[DOCUMENT PASSAGE — start]

Thursday, June 5, 2008

ELSI After Francis Collins: What Now?

In an editorial published today, "This time it's personal" (Nature 453, 697 (2008) | doi:10.1038/453697a ), Nature adds to the many comments on Francis Collins's announcement that he will step down from his 15 year position as head of the US National Human Genome Research Institute (NHGRI). Like most comments on Collins's career at NHGRI, the editorial praises the leader for his ambition, political acumen, and emphasis on the ethical implications of genomic research. In addition to leading the Institute to the successful sequencing of the genome in 2003, Collins helped to initiated the International HapMap Project, ENCODE, and the 1,000 Genomes Project. He also lobbied for the passage of GINA (H.R. 493) and was a constant advocate for the inclusion of public outreach and ethics education in genomic research.

Collins's emphasis on the ethical issues and the NHGRI's ELSI program laid the conceptual groundwork that informs much of the work we do here at PredictER. In fact, thanks to the support of The Richard M. Fairbanks Foundation, Inc, the Indiana University Center for Bioethics has been answering Collins's call to address the ethical implications of genetic and genomic research by focusing on both research ethics and medical ethics as the science is translated into current and future predictive health care.

[DOCUMENT PASSAGE — finish]
[EXCERPTED DATA — start]

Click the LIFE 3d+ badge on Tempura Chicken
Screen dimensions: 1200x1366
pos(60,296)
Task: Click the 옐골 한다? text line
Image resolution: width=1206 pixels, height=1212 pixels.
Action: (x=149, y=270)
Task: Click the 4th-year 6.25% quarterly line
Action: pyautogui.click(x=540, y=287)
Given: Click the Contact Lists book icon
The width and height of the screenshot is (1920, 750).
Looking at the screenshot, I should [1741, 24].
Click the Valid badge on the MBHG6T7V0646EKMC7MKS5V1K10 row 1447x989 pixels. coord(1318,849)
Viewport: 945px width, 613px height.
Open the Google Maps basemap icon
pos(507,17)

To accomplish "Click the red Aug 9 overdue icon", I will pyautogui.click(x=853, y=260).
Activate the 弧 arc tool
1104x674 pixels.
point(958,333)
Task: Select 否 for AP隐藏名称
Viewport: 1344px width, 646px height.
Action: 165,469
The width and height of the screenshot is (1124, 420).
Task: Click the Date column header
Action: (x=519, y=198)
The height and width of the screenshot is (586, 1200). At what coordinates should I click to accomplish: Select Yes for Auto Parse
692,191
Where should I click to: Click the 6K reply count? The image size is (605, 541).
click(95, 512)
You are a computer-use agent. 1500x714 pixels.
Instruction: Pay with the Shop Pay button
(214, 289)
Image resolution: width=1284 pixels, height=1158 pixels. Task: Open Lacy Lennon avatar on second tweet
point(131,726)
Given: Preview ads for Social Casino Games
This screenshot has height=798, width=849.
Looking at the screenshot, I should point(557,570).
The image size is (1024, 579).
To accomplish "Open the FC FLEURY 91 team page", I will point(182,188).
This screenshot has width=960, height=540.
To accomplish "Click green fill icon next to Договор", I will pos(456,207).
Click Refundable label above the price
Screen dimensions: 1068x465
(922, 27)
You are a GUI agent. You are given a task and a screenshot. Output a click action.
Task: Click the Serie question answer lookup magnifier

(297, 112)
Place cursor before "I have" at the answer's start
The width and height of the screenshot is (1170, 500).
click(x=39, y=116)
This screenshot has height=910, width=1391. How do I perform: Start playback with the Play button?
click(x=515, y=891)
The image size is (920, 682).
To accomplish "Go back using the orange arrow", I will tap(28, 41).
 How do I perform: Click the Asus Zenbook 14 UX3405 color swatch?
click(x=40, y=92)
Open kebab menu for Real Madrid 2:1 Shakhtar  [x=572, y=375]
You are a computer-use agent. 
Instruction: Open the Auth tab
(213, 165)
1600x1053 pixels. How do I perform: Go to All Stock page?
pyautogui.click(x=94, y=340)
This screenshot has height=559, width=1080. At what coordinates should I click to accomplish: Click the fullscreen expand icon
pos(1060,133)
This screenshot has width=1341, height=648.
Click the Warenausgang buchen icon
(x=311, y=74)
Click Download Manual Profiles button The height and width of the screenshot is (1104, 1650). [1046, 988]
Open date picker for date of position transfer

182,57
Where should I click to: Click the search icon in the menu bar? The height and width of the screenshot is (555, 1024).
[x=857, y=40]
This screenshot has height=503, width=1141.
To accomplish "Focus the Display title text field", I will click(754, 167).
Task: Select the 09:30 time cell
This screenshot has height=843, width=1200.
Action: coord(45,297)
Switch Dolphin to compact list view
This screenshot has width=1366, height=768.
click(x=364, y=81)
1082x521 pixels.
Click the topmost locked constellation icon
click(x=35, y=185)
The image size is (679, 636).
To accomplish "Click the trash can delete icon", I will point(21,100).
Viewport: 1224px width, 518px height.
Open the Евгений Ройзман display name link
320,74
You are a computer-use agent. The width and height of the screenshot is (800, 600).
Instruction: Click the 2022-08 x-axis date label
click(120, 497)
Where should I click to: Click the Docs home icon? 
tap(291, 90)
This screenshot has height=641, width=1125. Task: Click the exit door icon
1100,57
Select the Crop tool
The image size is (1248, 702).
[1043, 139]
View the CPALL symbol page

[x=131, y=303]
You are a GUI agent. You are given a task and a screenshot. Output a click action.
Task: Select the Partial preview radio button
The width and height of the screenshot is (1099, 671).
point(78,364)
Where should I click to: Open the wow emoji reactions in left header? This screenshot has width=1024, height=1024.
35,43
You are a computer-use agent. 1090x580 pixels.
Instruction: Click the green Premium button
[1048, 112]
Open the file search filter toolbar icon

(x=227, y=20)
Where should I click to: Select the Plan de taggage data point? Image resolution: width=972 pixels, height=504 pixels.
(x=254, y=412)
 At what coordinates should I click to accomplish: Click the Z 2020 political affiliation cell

[EXCERPTED DATA — finish]

*TASKS AND EXERCISES*:
a. Render this sentence from the post on Francis Collins leaving NHGRI in Spanish: "Like most comments on Collins's career at NHGRI, the editorial praises the leader for his ambition, political acumen, and emphasis on the ethical implications of genomic research."
b. Resume the blog post on ELSI after Francis Collins, starting right after its final sentence.

*TASK-BY-TASK ANSWERS*:
a. Al igual que la mayoría de los comentarios sobre la trayectoria de Collins en el NHGRI, el editorial elogia al líder por su ambición, su perspicacia política y su énfasis en las implicaciones éticas de la investigación genómica.

b.
The editorial also mentions some of the challenges that the next director of NHGRI will face. These challenges include a shrinking budget and waning political support:

Although Collins says he has no concrete plans … the future of NHGRI is more cloudy than his own. The funding situation of the NIH has been gloomy for years, with flat budgets stifling many potentially worthy projects. And with Collins gone, the NHGRI may become more of a target for politicians who feel it has run its course.

Of course, the challenges also include existing and unanticipated ethical and legal issues. As the Nature editorial notes: "Genomics is now at a point where the science and technology are moving much faster than society's ability to assimilate and make sense of the information".

One challenge that this editorial does not mention directly, but seems, nevertheless, to be implied by the shrinking public budget, is the fact that much predictive health research will be (and currently is) receiving commercial support. This should not be a surprise. If we want genomic research to result in better personalized medicine, we should expect that the life science industry will invest in the research. At the same time, however, there's no better moment than now to accelerate the investigation of the specific ethical issues of doing commercially supported genomic and predictive health research. For example, here are a few questions that jump to my mind:

Must a research biobank disclose to donors in the informed consent policy that research results may result in commercial products?

Must or should these biobanks share the income from tissue or data sales with donors?

Should pharmacogenomic companies and other patent holders be expected to share financial rewards with research participants or even with the communities to which these participants belong? - J.O.